There’s a galaxy of tools in the Galaxy bioinformatics environment — 4,807 at last count. With them, researchers can do just about anything, computationally speaking. One thing they couldn’t do was work with their data programmatically. Now, thanks to a recent software update, that gap has been filled.
Jupyter, according to its website, “is an open-source web application that allows you to create and share documents that contain live code, equations, visualizations and explanatory text” in “over 40” languages, including Python and R; RStudio is an “integrated development environment” specifically for R. Researchers can fire up these “Galaxy interactive environments” from within Galaxy itself, access and manipulate their datasets, and then push their modified files back into Galaxy for further processing.
The idea, says James Taylor, a computational biologist at Johns Hopkins University in Baltimore, Maryland, whose lab co-leads Galaxy development, was “to add a little more flexibility.”
When the Galaxy team first developed Galaxy, Taylor explains, few biologists had the computational know-how or comfort to actually perform bioinformatics analyses. That’s because bioinformatics is mostly done at the Linux command line, whose text-based interface and arcane syntax can be intimidating for the uninitiated. And it often involves programming, a skill that relatively few biologists possess.
Galaxy, which now has some 110,000 registered users, was designed to circumvent those issues. The system encapsulates bioinformatics tools inside a relatively friendly web-browser interface. Users interact with those tools via pointing-and-clicking in their browser window, building analytical workflows (or “pipelines”) graphically. As they work, Galaxy records everything they do, thus facilitating experimental documentation, reproducibility, and collaboration.
But, says Taylor, because each experiment is unique, researchers often need to write custom code to polish off their analyses, and Galaxy offered no way to handle that eventuality. Users would have to do what they could in the Galaxy environment, then save their data to disk to finish their work at the command line — a process that is both cumbersome and difficult to document and repeat.
Now, researchers can perform those “ad hoc” analyses without ever leaving Galaxy. And, because their work, like all Galaxy steps, is stored in the system’s history, they can easily repeat, share, and modify those analyses as necessary.
The interactive environments are implemented as Docker containers. As Andrew Silver laid out in a Nature Toolbox article in May, “Containers are essentially lightweight, configurable virtual machines — simulated versions of an operating system and its hardware, which allow software developers to share their computational environments. Researchers use them to distribute complicated scientific software systems, thereby allowing others to execute the software under the same conditions that its original developers used.” When a user launches an interactive environment from within Galaxy, they are assigned a unique container, meaning they are free to customize it as necessary without impacting other users. There are even package managers to simplify the process.

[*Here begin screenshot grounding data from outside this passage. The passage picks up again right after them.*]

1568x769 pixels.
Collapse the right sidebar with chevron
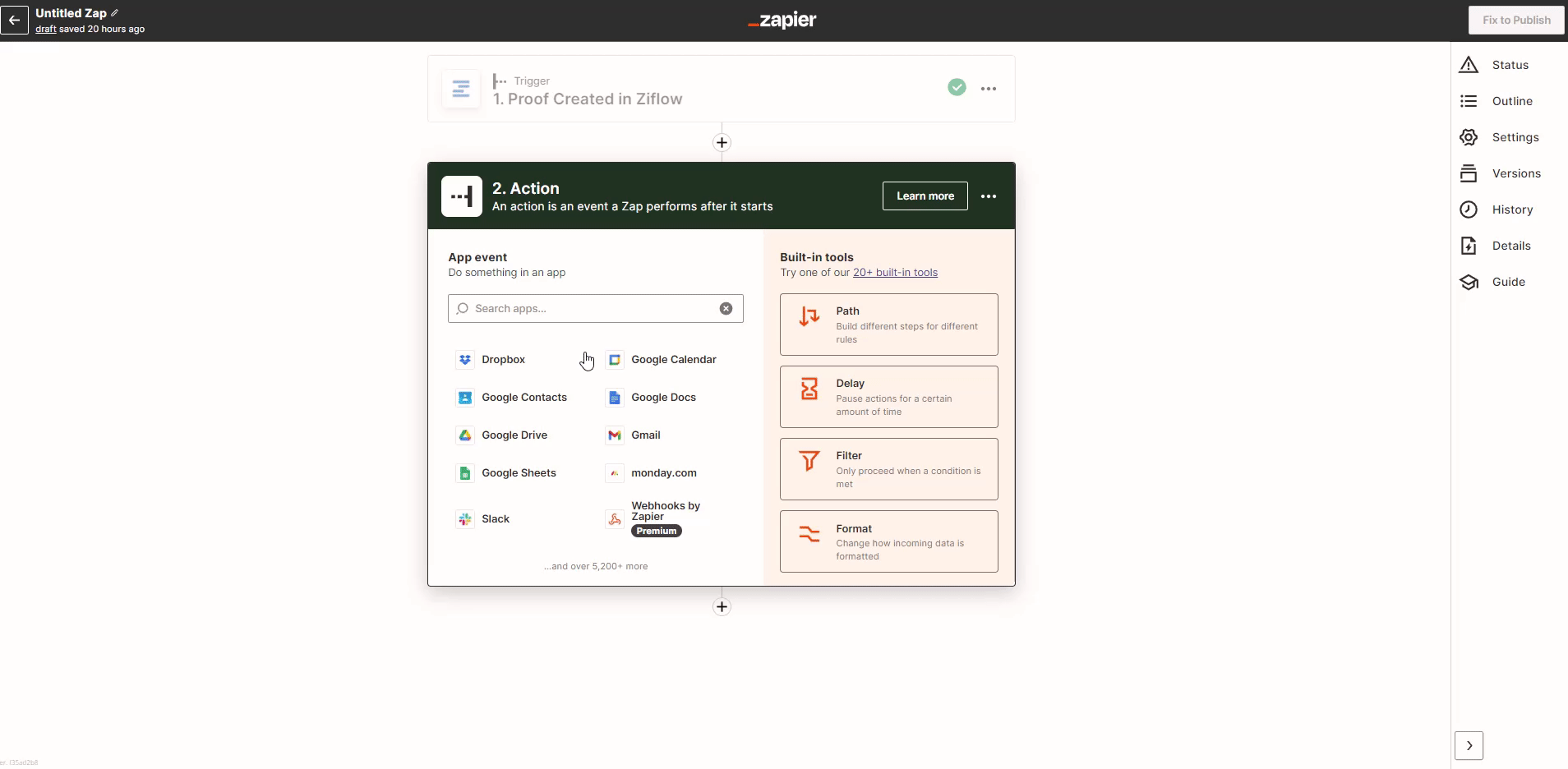coord(1469,746)
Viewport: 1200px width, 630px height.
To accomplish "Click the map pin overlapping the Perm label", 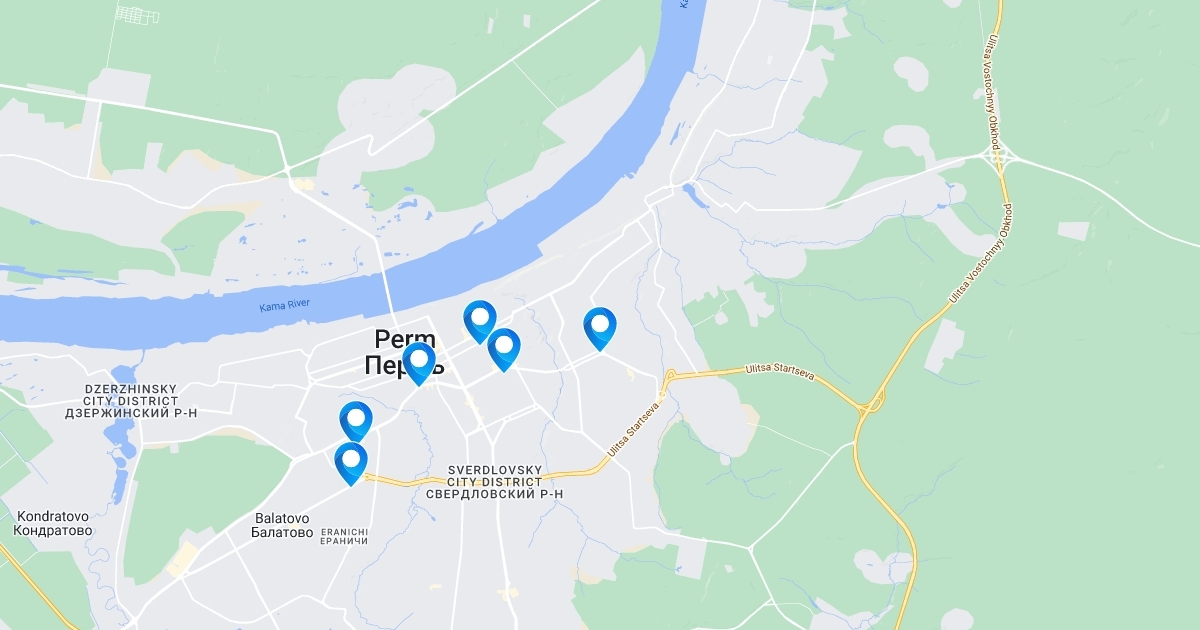I will (x=419, y=363).
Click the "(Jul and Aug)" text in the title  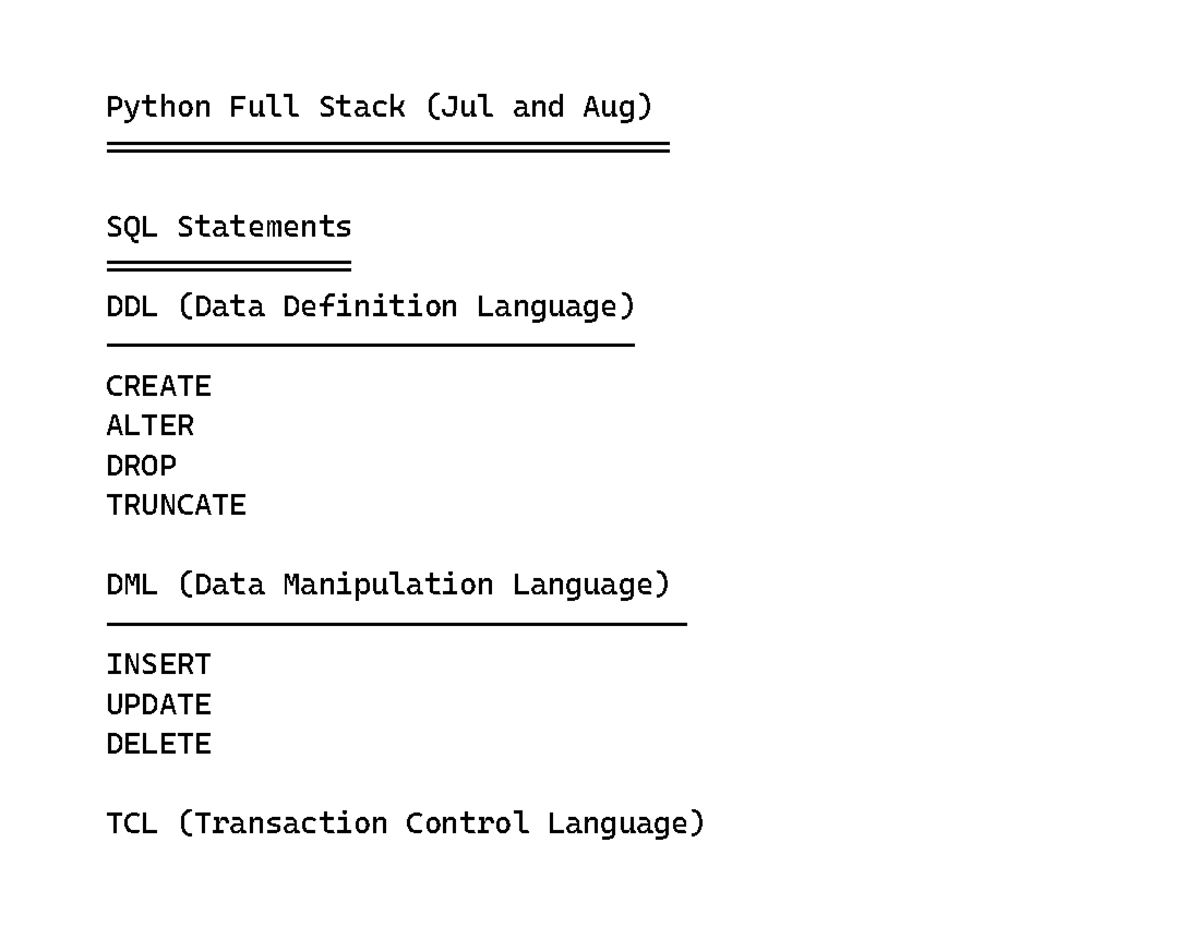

Led by Björn Grüning in Freiberg, Germany, and Eric Rasche at Texas A&M University in College Station, Texas, the Galaxy team document three example scenarios in their published report (see, for instance, here). In one, Jupyter is used to assess the read coverage of viral sequence reads in a series of human samples that had previously been mapped to a reference genome in Galaxy. In another, RNA-seq datasets were processed within Galaxy to create a list of expressed genes and their abundances, then transferred to Jupyter for data normalization and other manipulations. The final example uses Galaxy and Jupyter to address the effect of maternal age on mitochondrial DNA variants — a study that involved 312 datasets representing 78 human subjects and 118 GB of sequence data.
According to the authors, the marriage of Jupyter and Galaxy offers several potential benefits, including lowering the entry barrier to data exploration, facilitating data reuse and experimentation, and fostering collaboration between biologists and bioinformaticians.
By “allowing users to alternate between the comfort of Galaxy’s interface and the versatility of Jupyter,” they conclude, users get “the opportunity to experiment with simple programming tasks to gain skills and confidence to explore further. As such, our system (and its subsequent evolution) is the first step in making more and more researchers within the life sciences familiar with scientific computing principles.”
Jupyter is currently live on the main public Galaxy server, usegalaxy.org; RStudio integration is “coming soon,” Taylor says, though it’s already an option for custom Galaxy implementations.
Jeffrey Perkel is Technology Editor, Nature.